Kenyan B2B e-commerce platform, Twiga, is undergoing a significant restructuring due to macroeconomic challenges that have made raising capital difficult. The company is laying off 33% of its workforce (283 employees out of 850) and implementing strategic operating adjustments to become leaner and more cost-effective.
Changes being made by Twiga include:
1. Disbanding In-House Delivery: The company is eliminating its in-house delivery department and instead hiring contractors on a per-use basis. Twiga is introducing a logistics marketplace to open its delivery services to independent truckers. This move is expected to reduce logistics costs by 40%.

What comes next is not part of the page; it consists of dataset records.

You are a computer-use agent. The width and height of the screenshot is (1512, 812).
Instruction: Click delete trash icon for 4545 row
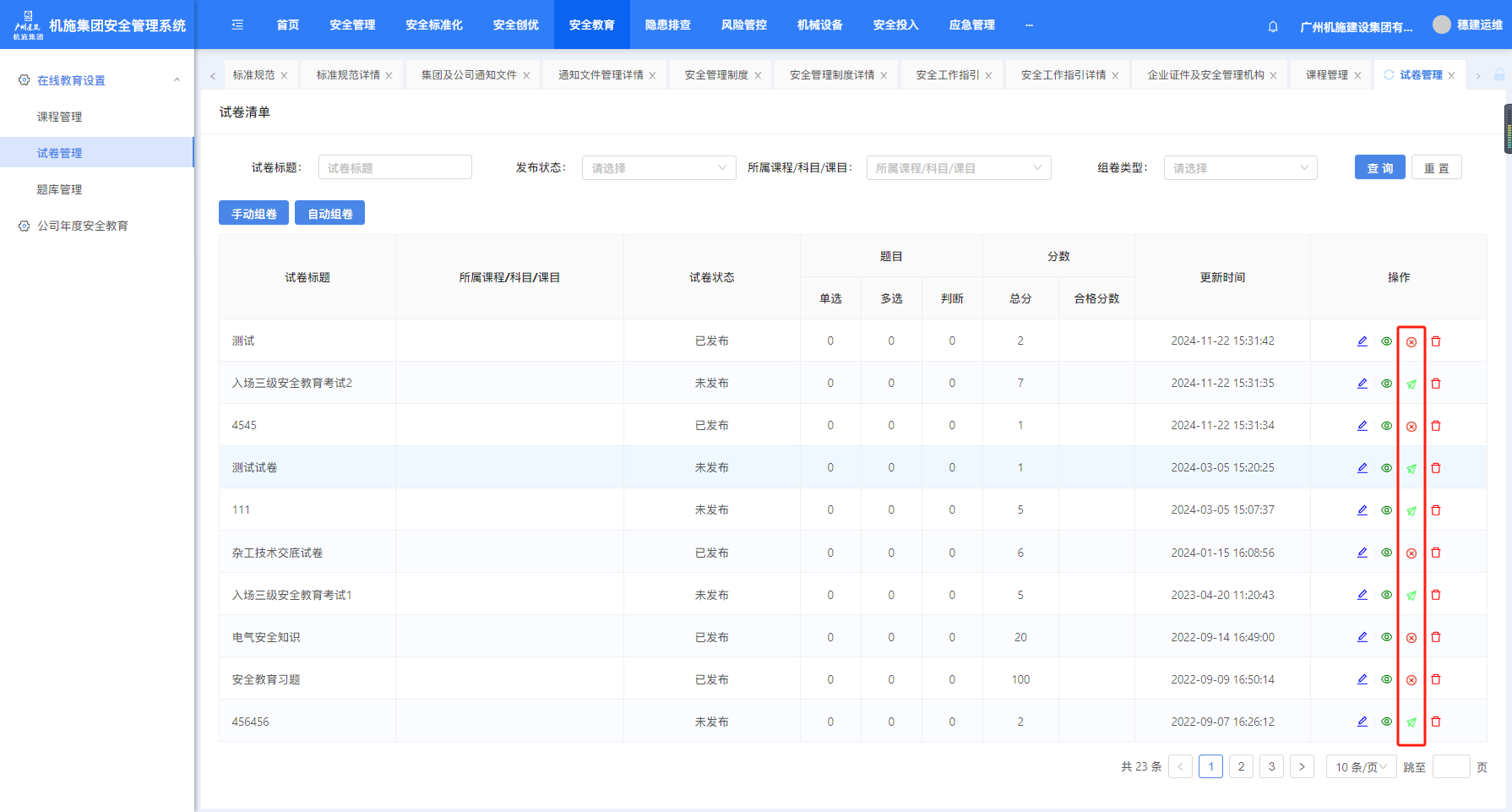(x=1435, y=426)
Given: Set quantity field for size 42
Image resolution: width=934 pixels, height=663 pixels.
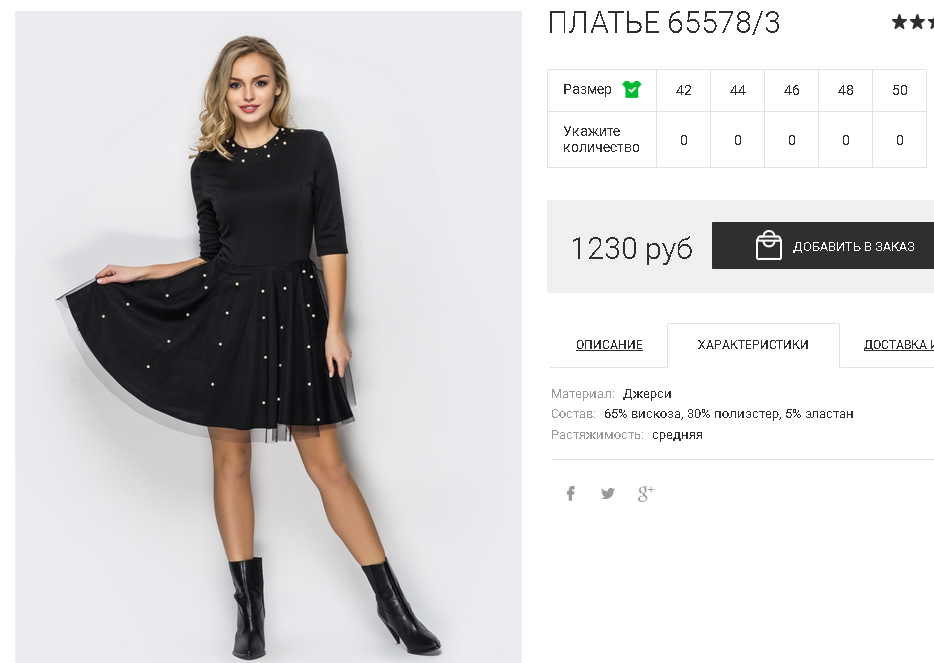Looking at the screenshot, I should pyautogui.click(x=683, y=140).
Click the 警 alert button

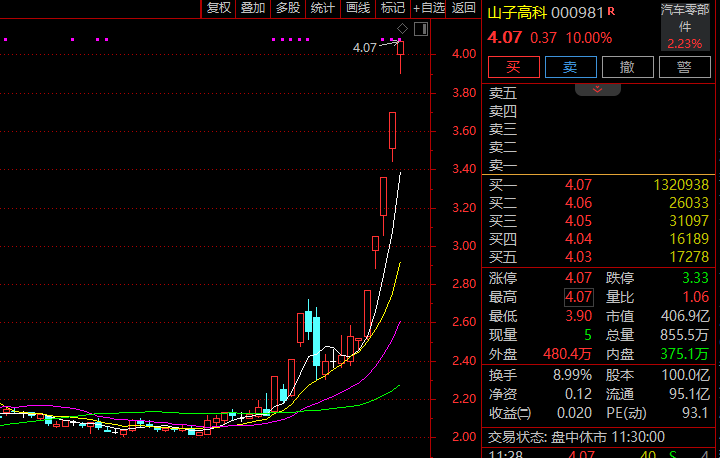point(684,67)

2. Centralized Warehouse Model: Twiga has shut down 10 distribution centers in Nairobi and is now operating from a modern 200,000-square-foot warehouse that was opened last year.
3. Shift in Sales Approach: Twiga has transitioned its sales approach from a traditional sales team to a commission-based agents' model.
These changes are being driven by a combination of factors, including the challenging macroeconomic environment, declining purchasing power among customers, and the need to make the business more resilient to the changing landscape. Twiga aims to optimize its operations, improve efficiencies, and adapt to the changing funding environment in order to secure its future sustainability.
Despite these changes, Twiga emphasizes that its operations are ongoing, and it is actively working to enhance its service offerings and regional operations. The company's backers include Creadev, TLcom Capital, IFC Ventures, DOB Equity, and Juven (a Goldman Sachs spinoff).